Document Type : Research Paper
Ms.C Student of computer engineering, Faculty of Engineering, University of Kurdistan, Sanandaj, Iran
Department of computer engineering, Faculty of Engineering, University of Kurdistan, Sanandaj, Iran
Department of Electrical engineering, Faculty of engineering, University of Kurdistan, Sanandaj, Iran
Today, human action recognition as an important research field is used in different applications and many computer-vision researches have focused on this area to improve recognition accuracy. In this paper, a two-stream method is introduced incorporating a new structure including two spatial features to cover their defects.
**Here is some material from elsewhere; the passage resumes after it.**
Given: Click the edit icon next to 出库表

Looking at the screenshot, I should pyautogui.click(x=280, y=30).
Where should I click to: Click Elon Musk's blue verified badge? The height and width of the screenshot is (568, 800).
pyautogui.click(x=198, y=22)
Utilizing this structure leads to better performance finally. In the first stream, wavelet coefficients of key-frames with proper multi-resolution are extracted, and deep features of these key-frames are also extracted to be used in the other stream. The features in each stream are gathered in a spatial feature map. The temporal changes in both streams are learnt using a new deep network and the classification information of these streams are combined to achieve an accurate action label. The proposed method is examined on three challenging datasets as UCFYT, UCF-sport, and JHMDB with real videos which its accuracy on these datasets is 98.7, 99.83, and 92.86, respectively. The proposed method has about 4.6 percent better performance rather than the best previously introduced method on average.